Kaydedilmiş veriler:
--------------------------------

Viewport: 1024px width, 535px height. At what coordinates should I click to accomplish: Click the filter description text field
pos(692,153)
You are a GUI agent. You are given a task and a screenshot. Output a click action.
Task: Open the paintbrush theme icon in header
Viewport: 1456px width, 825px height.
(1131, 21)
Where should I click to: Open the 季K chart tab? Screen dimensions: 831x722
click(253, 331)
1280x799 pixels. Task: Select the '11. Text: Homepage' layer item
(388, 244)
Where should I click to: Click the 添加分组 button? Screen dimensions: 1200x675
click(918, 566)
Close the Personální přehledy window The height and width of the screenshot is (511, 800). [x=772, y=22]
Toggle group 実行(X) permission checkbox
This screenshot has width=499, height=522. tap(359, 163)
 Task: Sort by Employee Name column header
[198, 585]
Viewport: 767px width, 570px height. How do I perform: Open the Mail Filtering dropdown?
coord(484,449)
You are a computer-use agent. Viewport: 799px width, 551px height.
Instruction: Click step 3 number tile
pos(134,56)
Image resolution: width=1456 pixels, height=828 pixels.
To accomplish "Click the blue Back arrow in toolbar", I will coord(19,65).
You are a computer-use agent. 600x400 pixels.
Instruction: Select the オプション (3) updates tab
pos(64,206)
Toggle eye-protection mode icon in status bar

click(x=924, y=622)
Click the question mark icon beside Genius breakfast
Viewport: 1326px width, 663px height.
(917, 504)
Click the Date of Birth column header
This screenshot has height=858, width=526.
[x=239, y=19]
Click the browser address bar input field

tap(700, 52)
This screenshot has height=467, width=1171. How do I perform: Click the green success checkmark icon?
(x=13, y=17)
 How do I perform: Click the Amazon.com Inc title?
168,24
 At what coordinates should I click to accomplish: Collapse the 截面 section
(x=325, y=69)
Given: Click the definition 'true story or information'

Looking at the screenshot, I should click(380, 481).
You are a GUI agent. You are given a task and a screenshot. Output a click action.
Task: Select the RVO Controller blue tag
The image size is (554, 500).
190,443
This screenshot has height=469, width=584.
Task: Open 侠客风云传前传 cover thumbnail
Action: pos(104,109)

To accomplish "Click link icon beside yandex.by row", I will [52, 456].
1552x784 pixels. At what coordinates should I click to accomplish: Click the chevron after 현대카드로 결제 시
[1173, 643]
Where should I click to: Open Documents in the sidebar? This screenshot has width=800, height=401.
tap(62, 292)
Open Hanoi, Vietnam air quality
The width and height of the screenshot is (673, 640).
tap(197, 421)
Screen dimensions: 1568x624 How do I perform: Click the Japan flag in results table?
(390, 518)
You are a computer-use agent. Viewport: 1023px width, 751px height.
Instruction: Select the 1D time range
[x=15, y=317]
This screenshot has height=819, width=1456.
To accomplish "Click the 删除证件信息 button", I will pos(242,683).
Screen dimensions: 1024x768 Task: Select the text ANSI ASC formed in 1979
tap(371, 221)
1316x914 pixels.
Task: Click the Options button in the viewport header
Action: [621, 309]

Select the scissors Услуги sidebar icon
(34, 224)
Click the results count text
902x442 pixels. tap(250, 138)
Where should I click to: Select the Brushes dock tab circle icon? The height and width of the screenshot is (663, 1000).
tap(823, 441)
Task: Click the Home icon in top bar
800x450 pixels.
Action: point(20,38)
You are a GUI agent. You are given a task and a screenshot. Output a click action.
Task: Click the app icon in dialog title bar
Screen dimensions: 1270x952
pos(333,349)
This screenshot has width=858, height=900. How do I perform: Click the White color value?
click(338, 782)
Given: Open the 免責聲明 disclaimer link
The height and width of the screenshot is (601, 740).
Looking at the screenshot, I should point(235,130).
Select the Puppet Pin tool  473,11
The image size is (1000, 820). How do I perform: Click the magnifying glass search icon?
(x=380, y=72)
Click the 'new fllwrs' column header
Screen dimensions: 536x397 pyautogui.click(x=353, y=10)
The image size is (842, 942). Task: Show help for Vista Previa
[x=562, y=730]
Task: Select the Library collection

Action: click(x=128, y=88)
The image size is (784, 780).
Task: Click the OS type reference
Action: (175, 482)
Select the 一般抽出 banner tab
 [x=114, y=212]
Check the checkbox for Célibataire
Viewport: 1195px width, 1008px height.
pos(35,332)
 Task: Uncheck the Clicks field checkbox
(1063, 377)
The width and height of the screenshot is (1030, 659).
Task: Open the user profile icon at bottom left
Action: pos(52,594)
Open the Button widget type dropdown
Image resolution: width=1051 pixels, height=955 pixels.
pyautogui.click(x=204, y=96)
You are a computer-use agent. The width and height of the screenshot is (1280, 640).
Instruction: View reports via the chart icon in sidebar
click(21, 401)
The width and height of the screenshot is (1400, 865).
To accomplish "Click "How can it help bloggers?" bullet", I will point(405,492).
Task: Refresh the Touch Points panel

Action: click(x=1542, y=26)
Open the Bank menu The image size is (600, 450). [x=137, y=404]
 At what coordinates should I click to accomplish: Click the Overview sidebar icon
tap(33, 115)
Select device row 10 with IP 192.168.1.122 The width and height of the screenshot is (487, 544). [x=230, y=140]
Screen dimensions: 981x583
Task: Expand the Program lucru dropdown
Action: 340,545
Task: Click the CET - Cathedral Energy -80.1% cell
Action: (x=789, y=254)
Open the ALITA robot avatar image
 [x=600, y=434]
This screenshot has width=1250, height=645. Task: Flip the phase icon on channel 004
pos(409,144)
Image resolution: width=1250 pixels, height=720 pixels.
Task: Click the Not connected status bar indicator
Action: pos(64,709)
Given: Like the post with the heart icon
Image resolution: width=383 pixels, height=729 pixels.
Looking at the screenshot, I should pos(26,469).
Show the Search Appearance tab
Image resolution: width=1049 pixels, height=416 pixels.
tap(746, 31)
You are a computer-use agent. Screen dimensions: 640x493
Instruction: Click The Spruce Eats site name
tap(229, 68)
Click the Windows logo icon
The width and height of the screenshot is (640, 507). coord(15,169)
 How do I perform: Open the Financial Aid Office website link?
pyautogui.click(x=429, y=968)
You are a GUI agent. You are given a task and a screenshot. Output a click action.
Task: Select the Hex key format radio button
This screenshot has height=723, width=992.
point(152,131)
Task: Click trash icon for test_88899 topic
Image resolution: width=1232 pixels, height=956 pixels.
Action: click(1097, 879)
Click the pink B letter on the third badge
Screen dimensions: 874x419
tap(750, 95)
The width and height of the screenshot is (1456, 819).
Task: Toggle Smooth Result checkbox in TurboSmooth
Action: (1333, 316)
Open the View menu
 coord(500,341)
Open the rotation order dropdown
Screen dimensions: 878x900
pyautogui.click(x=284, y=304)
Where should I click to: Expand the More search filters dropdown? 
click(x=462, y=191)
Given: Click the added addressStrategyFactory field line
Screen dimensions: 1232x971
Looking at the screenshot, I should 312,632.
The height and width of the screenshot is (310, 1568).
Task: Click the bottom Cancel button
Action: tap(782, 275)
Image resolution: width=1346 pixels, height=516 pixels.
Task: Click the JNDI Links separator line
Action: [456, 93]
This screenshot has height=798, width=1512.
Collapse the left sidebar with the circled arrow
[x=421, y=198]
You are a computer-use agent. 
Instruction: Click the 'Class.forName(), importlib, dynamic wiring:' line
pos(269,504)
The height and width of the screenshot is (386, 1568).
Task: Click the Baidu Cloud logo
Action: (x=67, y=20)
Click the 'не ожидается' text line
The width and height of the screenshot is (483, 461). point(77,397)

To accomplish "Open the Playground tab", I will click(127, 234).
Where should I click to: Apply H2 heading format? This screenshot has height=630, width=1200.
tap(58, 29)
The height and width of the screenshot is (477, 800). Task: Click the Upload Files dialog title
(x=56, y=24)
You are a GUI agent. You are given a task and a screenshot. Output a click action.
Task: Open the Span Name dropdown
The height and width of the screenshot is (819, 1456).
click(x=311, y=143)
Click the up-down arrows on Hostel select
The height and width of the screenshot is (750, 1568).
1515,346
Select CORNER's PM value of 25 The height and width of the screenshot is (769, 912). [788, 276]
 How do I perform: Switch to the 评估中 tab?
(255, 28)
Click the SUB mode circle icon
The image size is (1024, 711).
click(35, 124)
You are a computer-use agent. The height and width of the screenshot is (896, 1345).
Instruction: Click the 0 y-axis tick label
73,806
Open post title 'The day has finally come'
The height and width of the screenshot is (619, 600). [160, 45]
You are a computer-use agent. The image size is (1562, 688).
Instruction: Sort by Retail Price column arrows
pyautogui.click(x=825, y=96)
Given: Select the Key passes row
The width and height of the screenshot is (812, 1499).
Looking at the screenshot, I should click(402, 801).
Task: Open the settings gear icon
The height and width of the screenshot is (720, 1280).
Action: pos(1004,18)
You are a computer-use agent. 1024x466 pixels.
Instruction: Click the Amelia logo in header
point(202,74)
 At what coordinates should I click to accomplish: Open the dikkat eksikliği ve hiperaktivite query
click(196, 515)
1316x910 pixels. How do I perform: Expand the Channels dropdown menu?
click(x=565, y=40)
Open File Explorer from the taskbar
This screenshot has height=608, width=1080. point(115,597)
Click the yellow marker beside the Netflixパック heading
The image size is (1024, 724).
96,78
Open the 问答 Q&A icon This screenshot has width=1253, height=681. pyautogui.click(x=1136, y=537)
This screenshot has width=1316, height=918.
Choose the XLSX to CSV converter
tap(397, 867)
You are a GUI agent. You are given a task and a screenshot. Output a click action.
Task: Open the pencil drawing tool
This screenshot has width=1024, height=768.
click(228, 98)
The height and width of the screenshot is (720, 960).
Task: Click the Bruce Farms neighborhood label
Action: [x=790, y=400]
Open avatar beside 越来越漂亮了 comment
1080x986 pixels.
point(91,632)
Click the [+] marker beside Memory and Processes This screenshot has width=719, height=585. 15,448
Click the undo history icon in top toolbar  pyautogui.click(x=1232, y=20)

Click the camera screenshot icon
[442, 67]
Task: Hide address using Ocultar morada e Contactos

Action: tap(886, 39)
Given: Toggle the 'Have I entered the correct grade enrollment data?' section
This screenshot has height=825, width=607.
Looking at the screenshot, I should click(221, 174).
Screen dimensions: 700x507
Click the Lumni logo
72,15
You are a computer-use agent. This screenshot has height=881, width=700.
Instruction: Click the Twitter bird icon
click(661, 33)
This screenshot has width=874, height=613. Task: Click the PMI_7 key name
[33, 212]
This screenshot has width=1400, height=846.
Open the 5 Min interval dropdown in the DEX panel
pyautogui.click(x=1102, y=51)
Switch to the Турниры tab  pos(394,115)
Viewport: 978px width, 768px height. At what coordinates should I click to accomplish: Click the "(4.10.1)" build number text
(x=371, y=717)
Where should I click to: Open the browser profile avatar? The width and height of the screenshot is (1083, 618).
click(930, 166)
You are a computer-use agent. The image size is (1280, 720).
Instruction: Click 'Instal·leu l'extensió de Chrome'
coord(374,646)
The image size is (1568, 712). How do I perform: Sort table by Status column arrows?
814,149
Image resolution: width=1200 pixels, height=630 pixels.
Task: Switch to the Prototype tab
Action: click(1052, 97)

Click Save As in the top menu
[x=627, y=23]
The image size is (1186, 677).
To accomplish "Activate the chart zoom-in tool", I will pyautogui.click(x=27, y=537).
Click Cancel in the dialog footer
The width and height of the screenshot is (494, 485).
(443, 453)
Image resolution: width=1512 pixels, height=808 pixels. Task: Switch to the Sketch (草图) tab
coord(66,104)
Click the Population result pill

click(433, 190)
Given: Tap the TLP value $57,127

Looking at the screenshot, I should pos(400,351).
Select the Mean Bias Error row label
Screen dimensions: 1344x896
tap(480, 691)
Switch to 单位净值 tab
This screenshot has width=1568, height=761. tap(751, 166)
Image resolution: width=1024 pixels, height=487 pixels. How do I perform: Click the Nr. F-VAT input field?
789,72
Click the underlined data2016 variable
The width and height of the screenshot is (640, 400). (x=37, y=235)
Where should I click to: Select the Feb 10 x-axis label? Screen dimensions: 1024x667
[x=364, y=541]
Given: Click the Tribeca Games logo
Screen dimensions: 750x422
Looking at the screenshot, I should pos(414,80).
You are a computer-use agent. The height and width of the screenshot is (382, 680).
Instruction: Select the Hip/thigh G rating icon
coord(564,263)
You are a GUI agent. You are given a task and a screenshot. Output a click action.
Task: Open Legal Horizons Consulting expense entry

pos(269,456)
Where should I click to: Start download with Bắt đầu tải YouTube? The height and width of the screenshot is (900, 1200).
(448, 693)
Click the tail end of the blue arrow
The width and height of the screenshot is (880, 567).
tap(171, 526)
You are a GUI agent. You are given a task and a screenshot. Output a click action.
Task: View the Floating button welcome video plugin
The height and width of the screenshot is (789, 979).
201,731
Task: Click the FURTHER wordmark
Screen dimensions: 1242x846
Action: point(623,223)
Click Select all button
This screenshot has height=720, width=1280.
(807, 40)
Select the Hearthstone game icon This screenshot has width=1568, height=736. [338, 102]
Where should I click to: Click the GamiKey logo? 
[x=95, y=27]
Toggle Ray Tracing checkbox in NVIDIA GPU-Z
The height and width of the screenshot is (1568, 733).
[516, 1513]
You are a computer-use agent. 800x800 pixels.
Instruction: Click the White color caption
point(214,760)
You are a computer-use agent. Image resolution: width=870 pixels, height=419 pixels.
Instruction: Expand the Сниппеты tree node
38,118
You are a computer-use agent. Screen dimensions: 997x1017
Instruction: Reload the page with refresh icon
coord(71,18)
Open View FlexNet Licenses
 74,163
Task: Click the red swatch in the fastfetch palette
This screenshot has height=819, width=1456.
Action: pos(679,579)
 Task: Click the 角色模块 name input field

--------------------------------

* _Yapılacak İş_: Kayıtların başından "pos(692,153)" ifadesinin geçtiği satıra kadar (o satır da dahil) uzanan bölümü hiçbir değişiklik yapmadan kopyalayın.

* _Sonuç_:
Viewport: 1024px width, 535px height. At what coordinates should I click to accomplish: Click the filter description text field
pos(692,153)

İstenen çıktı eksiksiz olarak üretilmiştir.